* Exercise directions
Pick every line out of the entries below that has the string "Given", and copy it.
(Beginning of Records shown)
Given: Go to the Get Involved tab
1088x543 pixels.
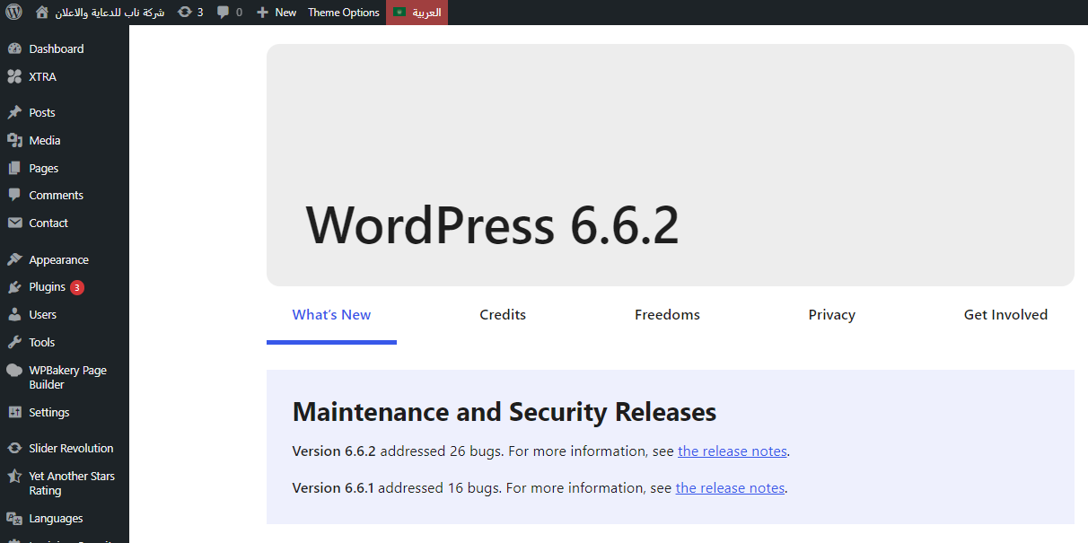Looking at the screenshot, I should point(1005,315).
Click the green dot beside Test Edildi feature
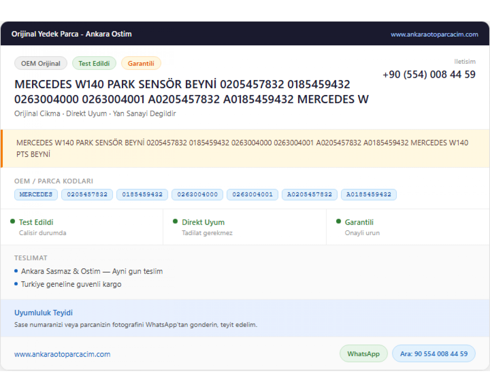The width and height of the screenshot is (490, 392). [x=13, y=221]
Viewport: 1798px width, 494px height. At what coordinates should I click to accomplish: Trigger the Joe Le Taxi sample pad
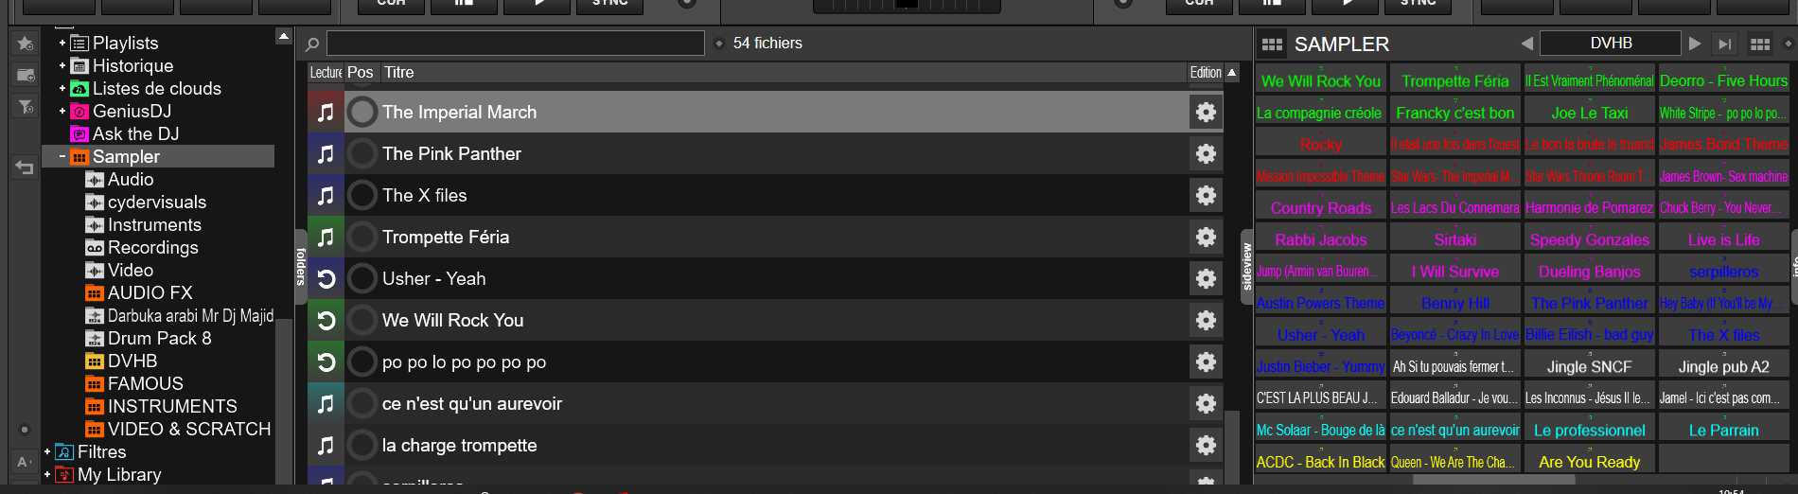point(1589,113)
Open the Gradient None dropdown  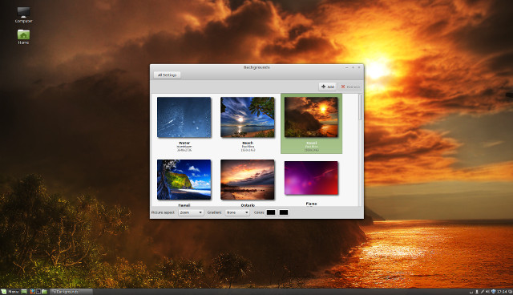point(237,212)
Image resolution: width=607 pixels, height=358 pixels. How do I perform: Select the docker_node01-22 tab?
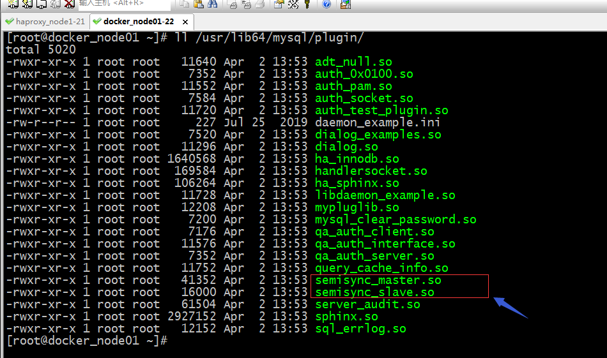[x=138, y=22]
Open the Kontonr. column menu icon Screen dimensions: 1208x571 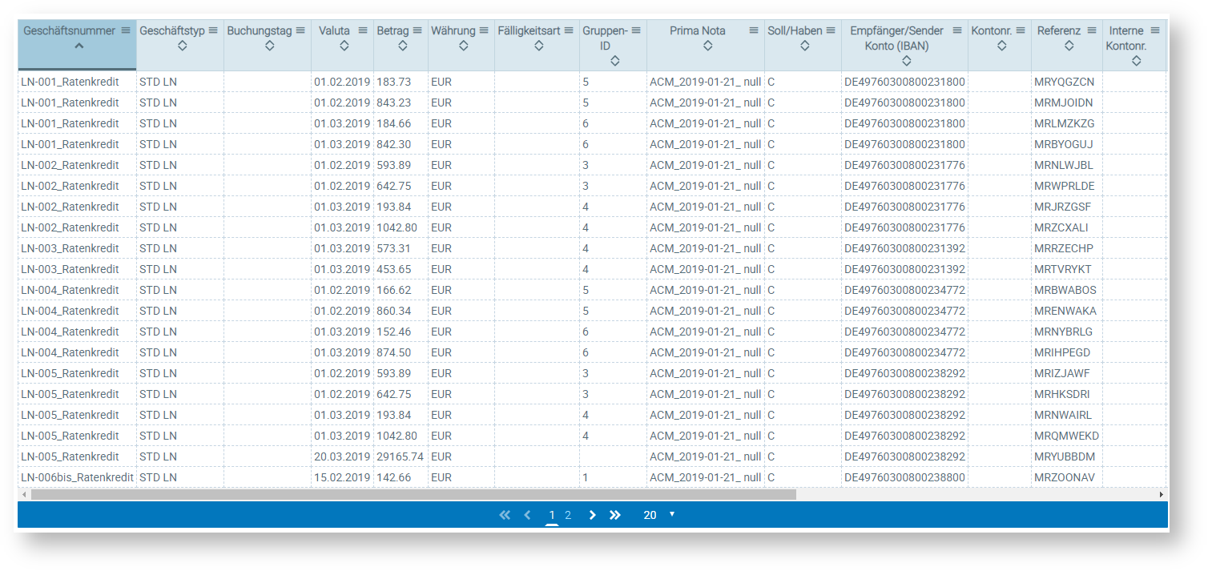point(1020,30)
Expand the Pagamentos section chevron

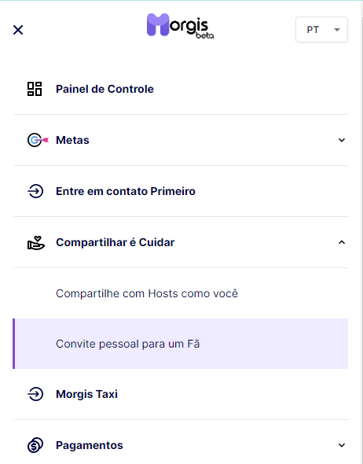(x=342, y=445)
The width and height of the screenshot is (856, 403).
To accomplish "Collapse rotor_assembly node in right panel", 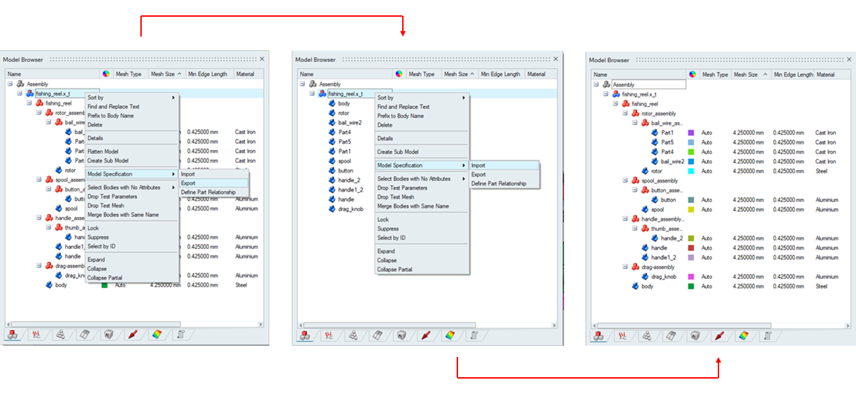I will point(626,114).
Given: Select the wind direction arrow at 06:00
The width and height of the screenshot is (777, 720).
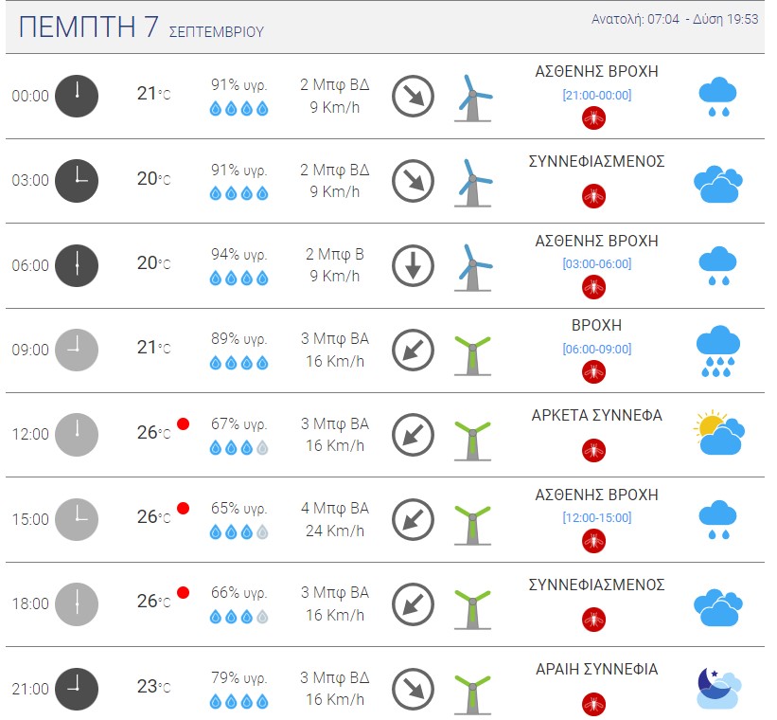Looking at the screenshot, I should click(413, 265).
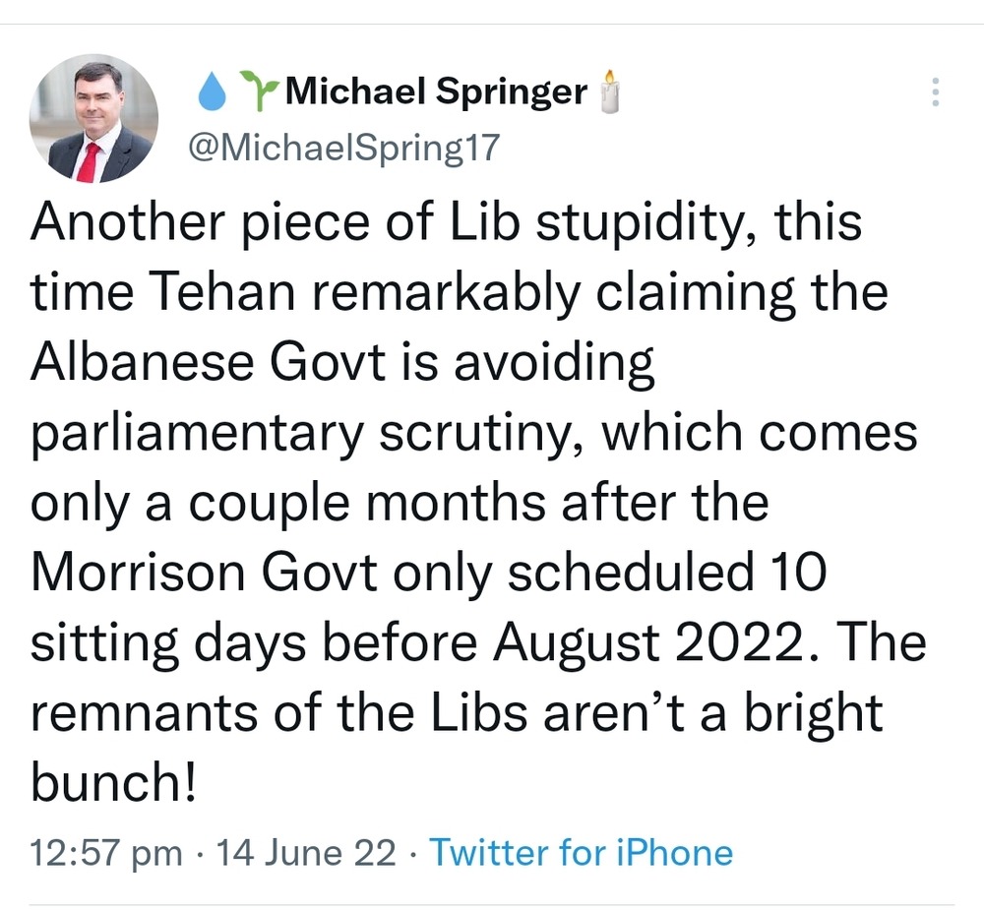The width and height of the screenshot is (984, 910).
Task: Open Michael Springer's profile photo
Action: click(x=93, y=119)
(End of Records shown)
* Response
Given: Go to the Get Involved tab
Given: Select the wind direction arrow at 06:00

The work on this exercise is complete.